-
Notifications
You must be signed in to change notification settings - Fork 21
Description
This is a generalization of scala/scala-xml#254 reported by @ashawley and analyzed by @xuwei-k
steps
To minimize scala.xml.XMLTestJVM.serializeAttribute failure Yoshida-san created a minimization using a custom collection that looks like this:
class MyCollection[B](val list: List[B]) extends scala.collection.Iterable[B] {
override def iterator = list.iterator
// protected[this] override def writeReplace(): AnyRef = this
}I'm breaking up the test into the following steps:
@Test
def testMyCollection: Unit = {
val list = List(1, 2, 3)
val arr = serialize(new MyCollection(list))
val obj2 = deserialize[MyCollection[Int]](arr)
assert(obj2.list == list)
}
def serialize[A <: Serializable](obj: A): Array[Byte] = {
val o = new ByteArrayOutputStream()
val os = new ObjectOutputStream(o)
os.writeObject(obj)
o.toByteArray()
}
def deserialize[A <: Serializable](bytes: Array[Byte]): A = {
val s = new ByteArrayInputStream(bytes)
val is = new ObjectInputStream(s)
is.readObject().asInstanceOf[A]
}problem
When I run this the error I get is as follows:
[error] Test issue.IssueTest.testMyCollection failed: java.lang.ClassCastException: scala.collection.immutable.$colon$colon cannot be cast to issue.MyCollection, took 0.009 sec
[error] at issue.IssueTest.testMyCollection(IssueTest.scala:20)
[error] ...
In other words, I don't get to the assertion, but instead it's failing at casting in the deserialization which deserialized $colon$colon instead of MyCollection.
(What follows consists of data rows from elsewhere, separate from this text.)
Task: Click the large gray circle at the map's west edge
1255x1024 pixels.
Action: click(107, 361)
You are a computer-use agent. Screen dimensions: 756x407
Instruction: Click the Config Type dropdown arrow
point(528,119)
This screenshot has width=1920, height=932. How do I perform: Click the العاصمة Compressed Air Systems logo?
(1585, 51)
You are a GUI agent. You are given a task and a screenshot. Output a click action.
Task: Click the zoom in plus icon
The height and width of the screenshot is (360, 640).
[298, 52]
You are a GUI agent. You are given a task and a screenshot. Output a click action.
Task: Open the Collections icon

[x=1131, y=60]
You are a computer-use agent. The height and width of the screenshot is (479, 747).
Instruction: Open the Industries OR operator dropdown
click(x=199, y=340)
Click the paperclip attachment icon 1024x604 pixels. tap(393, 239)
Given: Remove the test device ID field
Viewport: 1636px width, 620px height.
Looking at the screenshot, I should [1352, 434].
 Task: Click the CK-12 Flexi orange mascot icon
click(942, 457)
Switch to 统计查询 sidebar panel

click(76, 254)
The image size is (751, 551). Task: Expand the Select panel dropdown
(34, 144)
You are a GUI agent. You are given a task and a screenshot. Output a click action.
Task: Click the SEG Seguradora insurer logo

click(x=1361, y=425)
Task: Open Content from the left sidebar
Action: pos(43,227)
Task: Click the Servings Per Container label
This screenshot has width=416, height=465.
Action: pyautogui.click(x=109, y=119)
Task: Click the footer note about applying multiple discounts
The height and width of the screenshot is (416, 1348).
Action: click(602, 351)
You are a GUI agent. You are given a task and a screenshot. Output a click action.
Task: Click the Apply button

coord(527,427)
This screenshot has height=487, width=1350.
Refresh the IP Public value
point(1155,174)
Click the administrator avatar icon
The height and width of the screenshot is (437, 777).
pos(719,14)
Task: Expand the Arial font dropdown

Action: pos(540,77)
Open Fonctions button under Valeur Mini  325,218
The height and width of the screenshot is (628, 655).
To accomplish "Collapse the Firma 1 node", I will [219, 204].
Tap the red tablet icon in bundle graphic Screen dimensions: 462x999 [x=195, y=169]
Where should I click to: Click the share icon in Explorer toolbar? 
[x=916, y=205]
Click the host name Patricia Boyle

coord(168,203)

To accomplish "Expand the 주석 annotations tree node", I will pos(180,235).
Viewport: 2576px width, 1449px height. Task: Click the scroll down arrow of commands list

This looks to be a different problem than #9237.
expectation
Either the serialization works out of the box, or MyCollection does not compile without providing some serialization mechanism.
workaround
A workaround identified by Yoshida-san is uncommenting the following:
// protected[this] override def writeReplace(): AnyRef = thisnote
scala/scala#6676 makes Iterable Serializable by default.
trait Iterable[+A] extends IterableOnce[A] with IterableOps[A, Iterable, Iterable[A]] with Serializable {with writeReplace implemented as follows:
protected[this] def writeReplace(): AnyRef = new DefaultSerializationProxy(iterableFactory.iterableFactory, this)In other words, the serialization of all things Iterable are passed into DefaultSerializationProxy, including all subtypes that exist in the wild. Perhaps it should fail at the point of serialization when it detects a type that it cannot handle.
Letting it serialize the data, but not deserialize sounds like a potentially data-losing behavior. Another thing to consider is forcing subclasses of Iterable to implement a serialization method. The situation where it's easy to roll your own collection, but it will blow up on Spark by default is not a happy experience.